A tiamina, ou vitamina B1, é uma vitamina essencial, devendo, portanto, ser ingerida na dieta de todos. Ela possui três funções no funcionamento do corpo. A primeira é no metabolismo energético, pois ela é coenzima de enzimas chave do metabolismo da glicose. Logo, uma depleção nos estoques de tiamina promove um déficit energético. A segunda é que ela participa de vias biossintéticas do corpo, como na reação da transcetolase, importante para a formação de NADPH. E a terceira está relacionada com a síntese de neurotransmissores e na condução do impulso nervoso, através da regulação de canais de sódio.

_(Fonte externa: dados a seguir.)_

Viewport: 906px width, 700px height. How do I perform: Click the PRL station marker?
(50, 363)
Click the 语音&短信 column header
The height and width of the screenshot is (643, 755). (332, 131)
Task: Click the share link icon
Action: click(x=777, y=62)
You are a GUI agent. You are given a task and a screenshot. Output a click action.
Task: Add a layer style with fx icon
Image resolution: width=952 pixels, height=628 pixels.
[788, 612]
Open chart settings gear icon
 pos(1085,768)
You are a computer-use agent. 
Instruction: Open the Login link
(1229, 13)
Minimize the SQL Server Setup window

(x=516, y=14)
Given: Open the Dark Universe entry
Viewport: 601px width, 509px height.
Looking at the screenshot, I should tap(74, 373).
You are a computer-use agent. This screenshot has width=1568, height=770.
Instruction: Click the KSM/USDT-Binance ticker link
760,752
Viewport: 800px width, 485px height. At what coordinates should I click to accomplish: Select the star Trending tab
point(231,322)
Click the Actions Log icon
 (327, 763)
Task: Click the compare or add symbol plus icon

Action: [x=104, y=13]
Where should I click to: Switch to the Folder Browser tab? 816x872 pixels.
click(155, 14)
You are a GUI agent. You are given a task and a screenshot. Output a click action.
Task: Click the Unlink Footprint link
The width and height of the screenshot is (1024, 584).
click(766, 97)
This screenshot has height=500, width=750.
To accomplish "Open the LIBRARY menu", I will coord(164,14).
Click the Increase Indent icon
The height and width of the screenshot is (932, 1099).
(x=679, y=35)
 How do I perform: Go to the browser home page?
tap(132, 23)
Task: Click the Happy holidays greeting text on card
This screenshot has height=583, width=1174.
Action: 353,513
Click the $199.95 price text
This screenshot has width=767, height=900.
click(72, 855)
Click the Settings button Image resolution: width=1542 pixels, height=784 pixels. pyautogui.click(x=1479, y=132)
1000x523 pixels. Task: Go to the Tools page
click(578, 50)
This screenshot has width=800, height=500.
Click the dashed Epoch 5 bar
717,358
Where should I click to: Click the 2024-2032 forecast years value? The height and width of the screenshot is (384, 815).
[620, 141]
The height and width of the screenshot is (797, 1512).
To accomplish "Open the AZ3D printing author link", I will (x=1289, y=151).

A tríade clássica de manifestações da EW é composta de: ataxia, distúrbios mentais e alterações nos movimentos oculares. No entanto, esse quadro encontra-se presente em menos de 50% dos casos. A gravidade da doença pode variar muito de acordo com o nível do déficit de tiamina e com a capacidade do organismo de compensá-lo, de forma que o quadro mental pode variar de distúrbios de atenção a delírios; a ataxia pode afetar os membros e o tronco e as anormalidades oculares podem se apresentar como nistagmo, olhar desconjugado ou oftalmoplegia bilateral.
As lesões na EW se dão, principalmente, nas regiões cerebrais que possuem maiores consumos energéticos. A falta de tiamina afeta gravemente o metabolismo da glicose no cérebro, levando a uma séria depleção nos estoques de ATP. Isso leva o organismo a utilizar mecanismos compensatórios de produção energética, ou seja, as células do sistema nervoso passam a realizar fermentação lática. No entanto, esse mecanismo alternativo é incapaz de suprir a demanda energética do sistema nervoso, de forma que na EW há uma falta de ATP associada a um aumento nos níveis de lactato. Consequentemente estruturas como a barreira hemato-encefálica e os astrócitos serão lesados devido a distúrbios no transporte de íons através da membrana e da acidose láctica, respectivamente.
A EW pode se apresentar como uma emergência médica, devendo nesses casos ser oferecida terapia de suporte. No geral, o tratamento se dá através da administração de tiamina. A dose varia com a gravidade do quadro do paciente.
Fonte: Bogliolo Patologia, 8 edição. Cecil Medicine, 24 edition.